Twórca pracujący nad przygodami Kratosa stworzył własną wersję bohaterów jednego z najbardziej kultowych jRPGów w historii - Chrono Triggera - który zadebiutował na rynku w 1995 roku na SNESa. Na artworkach możecie zobaczyć postacie Crono i Glenna, a w przyszłości doczekamy się zapewne projektów kolejnych bohaterów słynnej produkcji.
Choć tytuł obrósł kultem doczekał się tak naprawdę tylko jednej kontynuacji - Chrono Crossa - wydanej na pierwsze PlayStation. Od tamtej pory fani wielokrotnie prosili Square Enix o wydanie kolejnej części bądź remake'u, ale póki co wszelkie petycje nie odniosły żadnego skutku. Oryginalnego Chrono Triggera Japończycy przygotowali jedynie w wersjach na takie platformy jak Nintendo DS, PlayStation, smartfony czy PC.
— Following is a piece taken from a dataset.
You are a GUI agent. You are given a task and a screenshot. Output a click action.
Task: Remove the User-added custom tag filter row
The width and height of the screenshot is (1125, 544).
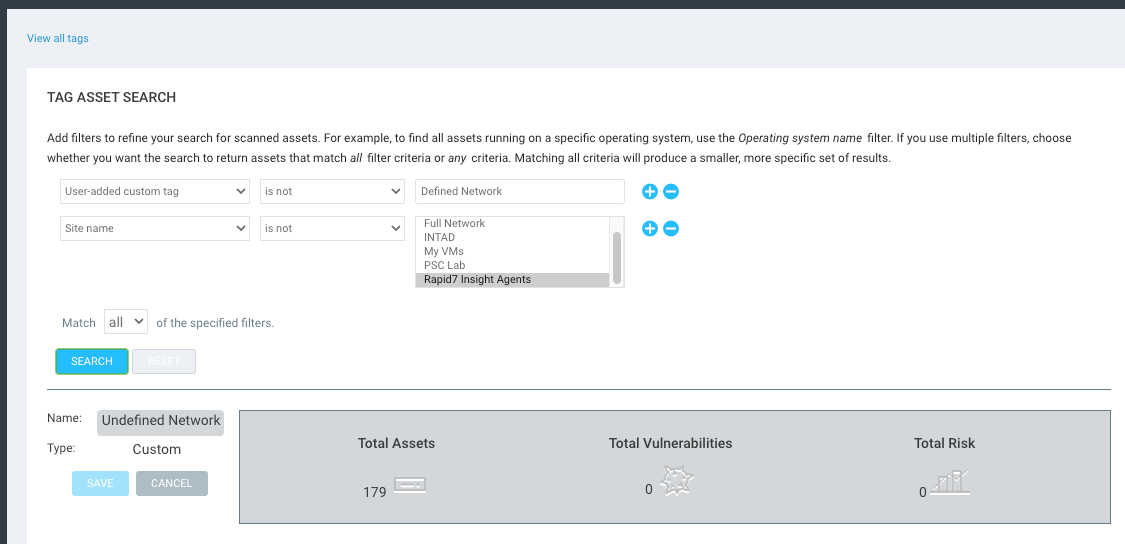(x=671, y=192)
Co ciekawe, trzecia część gry była w produkcji, a Square zarejestrowało nawet znak handlowy. Chrono Break, bo tak miała nazywać się gra, powstawał, co potwierdzili w wywiadach jego twórcy, Masato Kato, Hironobu Sakaguchi i Takashi Tokita. Gra ostatecznie została anulowana, a wielu członków wewnętrznego zespołu przeniosło się do ekipy tworzącej Final Fantasy XI lub odeszło z firmy.
Może prace Rafa Grassettiego, niezwykle utalentowanego i uznawanego w branży artysty, skłonią Square Enix do tego, by chociaż zainteresować się tematem. Remake obu odsłon serii z budżetem i rozmachem Final Fantasy VII Remake brałbym w ciemno, podobnie jak trzecią, zupełnie nową część serii. Szanse na to póki co są jednak niewielkie zwłaszcza, że prawa do znaków towarowych zarejestrowanych na potrzeby trójki wygasły.